2) Black Mountain’s comeback proves there is room for more New England ski areas
It’s tempting to look at New England’s many gigantic ski areas and their many gigantic snowmaking systems, then look at Burke, then look back at everything else, and then say, “Ah, who needs it?” But we just witnessed the rebirth of another New England ski area that seemed entirely extraneous. Why would anyone go to Black Mountain (of New Hampshire)? The lifts are old, the snowmaking is old, and it’s sitting at the top of a hill at the end of a shitty steep road. Attitash, Cranmore, Wildcat, Bretton Woods, and Sunday River are all practically next door, sit on major highways, and have more vertical, better snowmaking, and modern lifts. But Black, under new ownership, just closed on May 3, one of the final four New England ski areas to spin lifts for the 2024-25 winter, and ended the season with at least four times more revenue than the ski area’s previous record season. There are a lot of reasons for this, including making Black Mountain skiing a #Party, but the resurgence of a previously beaten-down mountain in a market that seemed certain it had no room for it suggests that Team Burke can also find their lane.
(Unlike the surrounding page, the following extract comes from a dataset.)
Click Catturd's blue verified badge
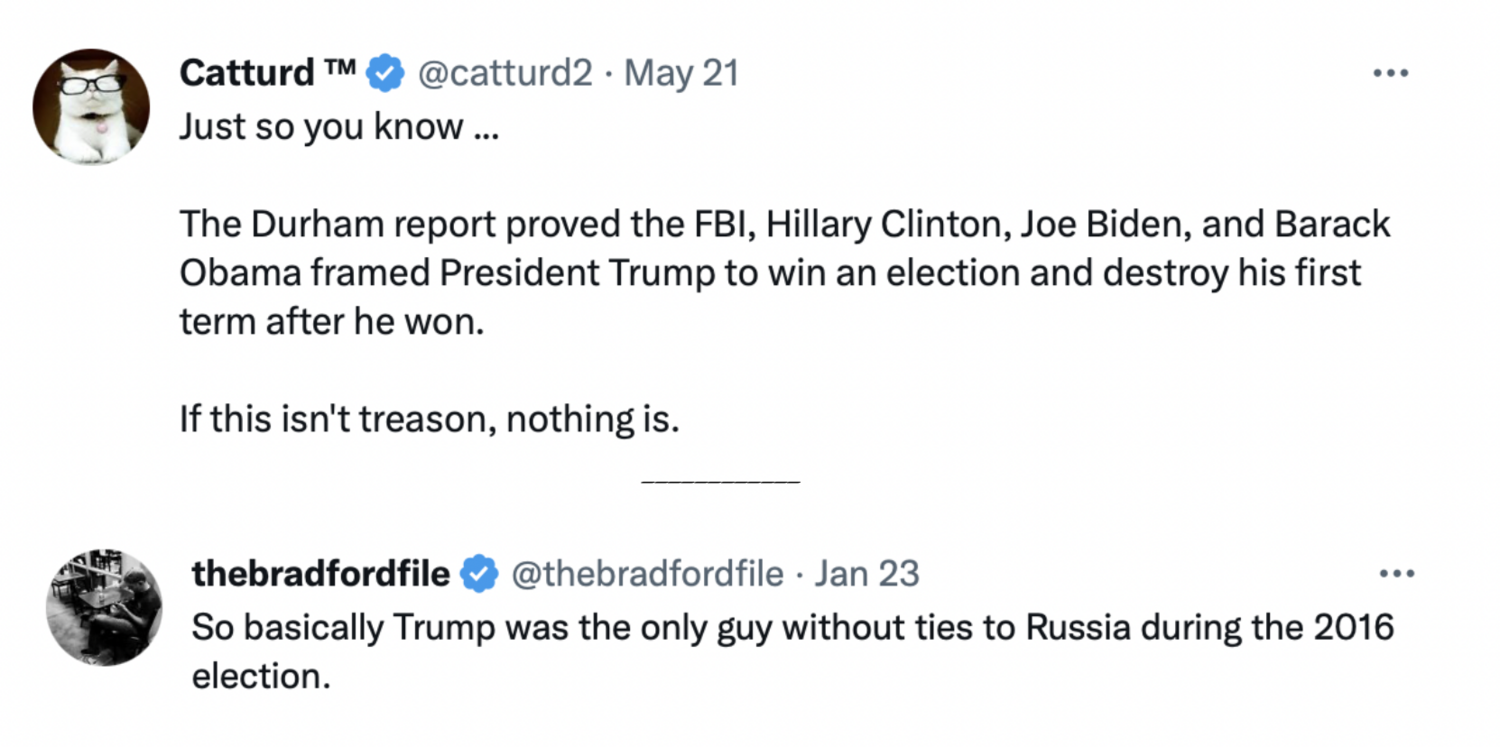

3) It won’t be called Q-Burke
I want to be careful here, because Mr. Quiros seems like the sort of fellow who could send some guys out to have a little talk with me, but Dude what the fuck were you thinking with this?
4) The bigs won’t buy everything
Vail bought Stowe. Then Okemo and Mount Snow. Then here comes something called Alterra Mountain Company, which showed up with Stratton and then bought Sugarbush. And then Vail bought everything else. Except Shawnee Peak, which Boyne put in its picnic basket. Oh and also Jay Peak, which Utah-based Pacific Group Resorts scooped up. But, hey, Powdr spun off Killington and Pico last summer, and now Burke finds a forever-home with some forever homies. Sure, Burke is now in a family with Berkshire East and Catamount, part of a regional mini-conglomerate, but that will be good for all three. Just watch the skiers ant-line north along I-91 next winter, and witness a regional family born.
5) This is over
When I launched The Storm in 2019, this whole Jay-and-Burke-in-receivership thing was still sorta new. Then Covid hit and I was like “OK I’ll just ignore this Quiros thing and it will go away.” But then it didn’t. And every time I talked about it, I had to explain it. Which gave me a headache. And then Jay sold in 2022, and I was like “the end is near!” But it wasn’t. Burke just sat there like a poop-flavored lollipop. And I was starting to think it would just sit there forever, like a shipwreck on the ocean floor, growing barnacles and accommodating families of lanternfish while the whole world forgot about it and stopped wondering why it ever sunk in the first place.
I first skied Burke in 2014 (yeah, Q Burke then) and was shocked. What a fantastic hidden remote gem! But I was mistaken. It was not remote at all. 226 miles from my home in Massachusetts. Almost the same exact distance, and time, to travel to Sugarbush. And Sunday River. And frankly easier driving as it is about 95% interstate.
I can’t be more pleased they have new ownership.
Congrats, Burke! Many happy trails ahead.
Jon is going to great things with Burke! Hoping the Berkshire East Summit Pass includes Burke in some capacity soon!